Would you print the records below without changing anything?

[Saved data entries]
▽

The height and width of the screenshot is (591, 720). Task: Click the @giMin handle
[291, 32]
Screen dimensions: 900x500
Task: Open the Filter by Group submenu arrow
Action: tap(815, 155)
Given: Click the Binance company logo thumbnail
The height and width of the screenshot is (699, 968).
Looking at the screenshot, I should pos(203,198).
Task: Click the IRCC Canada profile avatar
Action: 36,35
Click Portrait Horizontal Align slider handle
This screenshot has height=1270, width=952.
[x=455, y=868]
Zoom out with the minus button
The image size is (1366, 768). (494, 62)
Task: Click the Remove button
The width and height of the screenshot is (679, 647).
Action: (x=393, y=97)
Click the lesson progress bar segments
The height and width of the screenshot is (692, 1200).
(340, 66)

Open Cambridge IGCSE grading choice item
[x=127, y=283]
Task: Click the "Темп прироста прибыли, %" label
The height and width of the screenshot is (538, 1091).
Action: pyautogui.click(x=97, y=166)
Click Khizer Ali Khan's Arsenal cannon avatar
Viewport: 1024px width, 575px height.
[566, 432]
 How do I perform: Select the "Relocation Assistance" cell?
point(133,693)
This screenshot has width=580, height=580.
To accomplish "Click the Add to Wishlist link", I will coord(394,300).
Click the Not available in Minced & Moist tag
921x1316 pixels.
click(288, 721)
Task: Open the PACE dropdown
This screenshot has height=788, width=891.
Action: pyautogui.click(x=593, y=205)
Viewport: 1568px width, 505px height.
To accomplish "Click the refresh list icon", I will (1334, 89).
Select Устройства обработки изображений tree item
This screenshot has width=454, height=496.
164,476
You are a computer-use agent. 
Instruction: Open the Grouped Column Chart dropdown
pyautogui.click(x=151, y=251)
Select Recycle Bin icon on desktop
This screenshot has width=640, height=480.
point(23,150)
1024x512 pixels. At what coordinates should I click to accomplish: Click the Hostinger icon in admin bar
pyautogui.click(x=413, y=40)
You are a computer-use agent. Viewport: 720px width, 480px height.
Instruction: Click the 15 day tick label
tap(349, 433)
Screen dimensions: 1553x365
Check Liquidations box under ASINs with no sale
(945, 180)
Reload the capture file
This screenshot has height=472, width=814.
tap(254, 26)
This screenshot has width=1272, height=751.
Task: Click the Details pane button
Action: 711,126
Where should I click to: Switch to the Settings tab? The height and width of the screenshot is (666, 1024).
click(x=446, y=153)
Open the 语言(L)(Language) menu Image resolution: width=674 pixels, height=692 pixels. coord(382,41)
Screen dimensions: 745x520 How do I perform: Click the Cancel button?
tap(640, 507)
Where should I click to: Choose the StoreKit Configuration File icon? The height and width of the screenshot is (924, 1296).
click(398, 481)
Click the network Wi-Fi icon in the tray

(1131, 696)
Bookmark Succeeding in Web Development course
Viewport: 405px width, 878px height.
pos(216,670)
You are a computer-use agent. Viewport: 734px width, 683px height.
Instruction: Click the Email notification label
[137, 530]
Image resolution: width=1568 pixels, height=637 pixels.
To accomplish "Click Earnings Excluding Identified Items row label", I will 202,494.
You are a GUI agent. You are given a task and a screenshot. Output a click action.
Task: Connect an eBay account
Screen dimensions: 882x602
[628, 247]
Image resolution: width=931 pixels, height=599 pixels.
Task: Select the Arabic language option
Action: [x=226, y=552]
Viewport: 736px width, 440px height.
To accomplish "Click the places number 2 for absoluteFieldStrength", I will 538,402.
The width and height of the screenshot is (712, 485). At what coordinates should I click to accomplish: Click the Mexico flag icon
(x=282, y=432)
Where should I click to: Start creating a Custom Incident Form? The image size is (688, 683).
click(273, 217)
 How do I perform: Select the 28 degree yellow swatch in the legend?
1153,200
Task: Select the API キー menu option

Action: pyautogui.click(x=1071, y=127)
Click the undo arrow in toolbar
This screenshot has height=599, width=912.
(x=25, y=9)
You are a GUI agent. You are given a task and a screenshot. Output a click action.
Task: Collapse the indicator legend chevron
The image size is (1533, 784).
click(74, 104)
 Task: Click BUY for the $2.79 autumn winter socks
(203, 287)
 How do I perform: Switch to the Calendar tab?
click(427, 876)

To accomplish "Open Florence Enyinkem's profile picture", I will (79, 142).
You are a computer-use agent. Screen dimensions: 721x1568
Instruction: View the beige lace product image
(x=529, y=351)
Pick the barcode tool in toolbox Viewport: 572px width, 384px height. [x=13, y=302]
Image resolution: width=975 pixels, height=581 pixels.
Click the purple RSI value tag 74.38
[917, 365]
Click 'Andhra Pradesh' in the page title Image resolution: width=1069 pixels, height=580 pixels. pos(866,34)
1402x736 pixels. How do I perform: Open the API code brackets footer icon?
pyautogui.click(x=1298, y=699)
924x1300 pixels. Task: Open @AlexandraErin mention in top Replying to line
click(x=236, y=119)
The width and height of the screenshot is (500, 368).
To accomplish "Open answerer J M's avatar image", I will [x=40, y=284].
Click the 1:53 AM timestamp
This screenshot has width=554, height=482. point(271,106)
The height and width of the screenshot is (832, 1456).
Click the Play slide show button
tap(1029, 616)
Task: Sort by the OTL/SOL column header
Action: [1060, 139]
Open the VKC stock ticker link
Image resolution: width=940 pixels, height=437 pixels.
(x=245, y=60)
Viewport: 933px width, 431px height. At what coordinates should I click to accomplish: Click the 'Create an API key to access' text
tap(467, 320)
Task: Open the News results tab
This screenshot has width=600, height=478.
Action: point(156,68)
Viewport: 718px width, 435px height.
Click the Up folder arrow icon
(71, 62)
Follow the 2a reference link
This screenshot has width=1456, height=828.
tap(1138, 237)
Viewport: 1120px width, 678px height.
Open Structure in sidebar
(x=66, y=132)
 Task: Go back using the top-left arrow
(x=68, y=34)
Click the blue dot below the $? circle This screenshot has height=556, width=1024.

△

### Output for this task
The height and width of the screenshot is (591, 720). Task: Click the @giMin handle
[291, 32]
Screen dimensions: 900x500
Task: Open the Filter by Group submenu arrow
Action: tap(815, 155)
Given: Click the Binance company logo thumbnail
The height and width of the screenshot is (699, 968).
Looking at the screenshot, I should pos(203,198).
Task: Click the IRCC Canada profile avatar
Action: 36,35
Click Portrait Horizontal Align slider handle
This screenshot has height=1270, width=952.
[x=455, y=868]
Zoom out with the minus button
The image size is (1366, 768). (494, 62)
Task: Click the Remove button
The width and height of the screenshot is (679, 647).
Action: (x=393, y=97)
Click the lesson progress bar segments
The height and width of the screenshot is (692, 1200).
(340, 66)

Open Cambridge IGCSE grading choice item
[x=127, y=283]
Task: Click the "Темп прироста прибыли, %" label
The height and width of the screenshot is (538, 1091).
Action: pyautogui.click(x=97, y=166)
Click Khizer Ali Khan's Arsenal cannon avatar
Viewport: 1024px width, 575px height.
[566, 432]
 How do I perform: Select the "Relocation Assistance" cell?
point(133,693)
This screenshot has width=580, height=580.
To accomplish "Click the Add to Wishlist link", I will coord(394,300).
Click the Not available in Minced & Moist tag
921x1316 pixels.
click(288, 721)
Task: Open the PACE dropdown
This screenshot has height=788, width=891.
Action: pyautogui.click(x=593, y=205)
Viewport: 1568px width, 505px height.
To accomplish "Click the refresh list icon", I will (1334, 89).
Select Устройства обработки изображений tree item
This screenshot has width=454, height=496.
164,476
You are a computer-use agent. 
Instruction: Open the Grouped Column Chart dropdown
pyautogui.click(x=151, y=251)
Select Recycle Bin icon on desktop
This screenshot has width=640, height=480.
point(23,150)
1024x512 pixels. At what coordinates should I click to accomplish: Click the Hostinger icon in admin bar
pyautogui.click(x=413, y=40)
You are a computer-use agent. Viewport: 720px width, 480px height.
Instruction: Click the 15 day tick label
tap(349, 433)
Screen dimensions: 1553x365
Check Liquidations box under ASINs with no sale
(945, 180)
Reload the capture file
This screenshot has height=472, width=814.
tap(254, 26)
This screenshot has width=1272, height=751.
Task: Click the Details pane button
Action: 711,126
Where should I click to: Switch to the Settings tab? The height and width of the screenshot is (666, 1024).
click(x=446, y=153)
Open the 语言(L)(Language) menu Image resolution: width=674 pixels, height=692 pixels. coord(382,41)
Screen dimensions: 745x520 How do I perform: Click the Cancel button?
tap(640, 507)
Where should I click to: Choose the StoreKit Configuration File icon? The height and width of the screenshot is (924, 1296).
click(398, 481)
Click the network Wi-Fi icon in the tray

(1131, 696)
Bookmark Succeeding in Web Development course
Viewport: 405px width, 878px height.
pos(216,670)
You are a computer-use agent. Viewport: 734px width, 683px height.
Instruction: Click the Email notification label
[137, 530]
Image resolution: width=1568 pixels, height=637 pixels.
To accomplish "Click Earnings Excluding Identified Items row label", I will 202,494.
You are a GUI agent. You are given a task and a screenshot. Output a click action.
Task: Connect an eBay account
Screen dimensions: 882x602
[628, 247]
Image resolution: width=931 pixels, height=599 pixels.
Task: Select the Arabic language option
Action: [x=226, y=552]
Viewport: 736px width, 440px height.
To accomplish "Click the places number 2 for absoluteFieldStrength", I will 538,402.
The width and height of the screenshot is (712, 485). At what coordinates should I click to accomplish: Click the Mexico flag icon
(x=282, y=432)
Where should I click to: Start creating a Custom Incident Form? The image size is (688, 683).
click(273, 217)
 How do I perform: Select the 28 degree yellow swatch in the legend?
1153,200
Task: Select the API キー menu option

Action: pyautogui.click(x=1071, y=127)
Click the undo arrow in toolbar
This screenshot has height=599, width=912.
(x=25, y=9)
You are a GUI agent. You are given a task and a screenshot. Output a click action.
Task: Collapse the indicator legend chevron
The image size is (1533, 784).
click(74, 104)
 Task: Click BUY for the $2.79 autumn winter socks
(203, 287)
 How do I perform: Switch to the Calendar tab?
click(427, 876)

To accomplish "Open Florence Enyinkem's profile picture", I will (79, 142).
You are a computer-use agent. Screen dimensions: 721x1568
Instruction: View the beige lace product image
(x=529, y=351)
Pick the barcode tool in toolbox Viewport: 572px width, 384px height. [x=13, y=302]
Image resolution: width=975 pixels, height=581 pixels.
Click the purple RSI value tag 74.38
[917, 365]
Click 'Andhra Pradesh' in the page title Image resolution: width=1069 pixels, height=580 pixels. pos(866,34)
1402x736 pixels. How do I perform: Open the API code brackets footer icon?
pyautogui.click(x=1298, y=699)
924x1300 pixels. Task: Open @AlexandraErin mention in top Replying to line
click(x=236, y=119)
The width and height of the screenshot is (500, 368).
To accomplish "Open answerer J M's avatar image", I will [x=40, y=284].
Click the 1:53 AM timestamp
This screenshot has width=554, height=482. point(271,106)
The height and width of the screenshot is (832, 1456).
Click the Play slide show button
tap(1029, 616)
Task: Sort by the OTL/SOL column header
Action: [1060, 139]
Open the VKC stock ticker link
Image resolution: width=940 pixels, height=437 pixels.
(x=245, y=60)
Viewport: 933px width, 431px height. At what coordinates should I click to accomplish: Click the 'Create an API key to access' text
tap(467, 320)
Task: Open the News results tab
This screenshot has width=600, height=478.
Action: point(156,68)
Viewport: 718px width, 435px height.
Click the Up folder arrow icon
(71, 62)
Follow the 2a reference link
This screenshot has width=1456, height=828.
tap(1138, 237)
Viewport: 1120px width, 678px height.
Open Structure in sidebar
(x=66, y=132)
 Task: Go back using the top-left arrow
(x=68, y=34)
Click the blue dot below the $? circle This screenshot has height=556, width=1024.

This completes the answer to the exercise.